PROBLEM DETAILS
Across the records below, how many lines include the string "green"? Respond with the number only.

Pixel coordinate grounding data:
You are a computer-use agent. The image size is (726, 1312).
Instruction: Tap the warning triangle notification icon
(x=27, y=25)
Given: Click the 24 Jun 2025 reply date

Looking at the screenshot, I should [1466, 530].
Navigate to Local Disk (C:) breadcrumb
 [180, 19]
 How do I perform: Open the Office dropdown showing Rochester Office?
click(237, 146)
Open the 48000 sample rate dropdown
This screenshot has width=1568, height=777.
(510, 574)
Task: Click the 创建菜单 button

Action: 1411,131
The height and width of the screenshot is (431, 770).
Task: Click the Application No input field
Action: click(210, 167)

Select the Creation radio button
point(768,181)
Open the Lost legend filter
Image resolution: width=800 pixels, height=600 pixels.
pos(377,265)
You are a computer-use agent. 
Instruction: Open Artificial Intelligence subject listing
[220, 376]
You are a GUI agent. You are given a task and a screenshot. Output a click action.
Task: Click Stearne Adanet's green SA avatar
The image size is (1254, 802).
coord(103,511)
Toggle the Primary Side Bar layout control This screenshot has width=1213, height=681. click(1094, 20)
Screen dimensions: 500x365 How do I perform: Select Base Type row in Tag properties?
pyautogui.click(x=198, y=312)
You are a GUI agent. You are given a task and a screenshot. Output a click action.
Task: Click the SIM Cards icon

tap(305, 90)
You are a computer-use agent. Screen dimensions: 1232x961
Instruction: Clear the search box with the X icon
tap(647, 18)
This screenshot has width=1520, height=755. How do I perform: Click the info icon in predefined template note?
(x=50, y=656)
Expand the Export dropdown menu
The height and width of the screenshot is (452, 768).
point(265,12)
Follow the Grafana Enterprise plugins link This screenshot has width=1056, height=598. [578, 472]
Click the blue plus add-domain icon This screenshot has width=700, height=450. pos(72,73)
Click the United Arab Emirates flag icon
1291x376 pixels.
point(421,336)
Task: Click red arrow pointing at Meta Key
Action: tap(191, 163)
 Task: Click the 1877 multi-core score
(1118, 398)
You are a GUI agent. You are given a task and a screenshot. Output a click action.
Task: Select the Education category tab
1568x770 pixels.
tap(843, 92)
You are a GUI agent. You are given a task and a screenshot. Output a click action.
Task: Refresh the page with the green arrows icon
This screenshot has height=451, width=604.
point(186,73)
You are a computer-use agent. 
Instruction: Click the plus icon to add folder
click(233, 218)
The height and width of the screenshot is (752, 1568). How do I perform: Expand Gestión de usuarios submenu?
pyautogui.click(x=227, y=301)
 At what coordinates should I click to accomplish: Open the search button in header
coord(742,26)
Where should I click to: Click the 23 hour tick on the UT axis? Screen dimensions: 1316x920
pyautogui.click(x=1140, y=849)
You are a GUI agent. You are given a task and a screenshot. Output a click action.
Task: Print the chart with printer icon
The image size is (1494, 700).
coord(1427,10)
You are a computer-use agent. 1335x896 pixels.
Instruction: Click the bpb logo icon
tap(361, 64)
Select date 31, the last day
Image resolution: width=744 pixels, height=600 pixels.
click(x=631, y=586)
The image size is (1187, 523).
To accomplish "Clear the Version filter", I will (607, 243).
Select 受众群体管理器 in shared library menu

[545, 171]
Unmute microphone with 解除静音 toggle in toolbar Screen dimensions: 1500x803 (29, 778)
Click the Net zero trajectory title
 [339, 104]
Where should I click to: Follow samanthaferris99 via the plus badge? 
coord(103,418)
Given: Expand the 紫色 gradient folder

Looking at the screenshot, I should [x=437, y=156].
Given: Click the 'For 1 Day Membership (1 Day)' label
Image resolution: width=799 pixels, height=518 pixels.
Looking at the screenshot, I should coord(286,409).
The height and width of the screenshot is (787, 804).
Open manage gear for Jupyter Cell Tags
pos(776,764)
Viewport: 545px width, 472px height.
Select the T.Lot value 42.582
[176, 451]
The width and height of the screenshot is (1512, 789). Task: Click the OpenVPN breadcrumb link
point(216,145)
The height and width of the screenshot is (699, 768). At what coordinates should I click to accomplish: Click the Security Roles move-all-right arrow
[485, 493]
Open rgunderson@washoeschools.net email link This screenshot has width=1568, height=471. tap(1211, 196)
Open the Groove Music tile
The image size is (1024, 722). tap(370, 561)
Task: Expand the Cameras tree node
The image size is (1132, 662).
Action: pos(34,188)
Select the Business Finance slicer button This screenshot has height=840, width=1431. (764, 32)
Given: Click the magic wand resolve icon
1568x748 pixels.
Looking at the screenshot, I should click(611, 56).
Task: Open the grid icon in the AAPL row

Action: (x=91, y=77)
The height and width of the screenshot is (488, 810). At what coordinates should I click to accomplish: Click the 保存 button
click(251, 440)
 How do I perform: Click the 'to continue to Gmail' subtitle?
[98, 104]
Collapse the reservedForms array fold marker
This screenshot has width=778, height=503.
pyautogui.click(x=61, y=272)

SOLUTION FOR THIS PROBLEM
2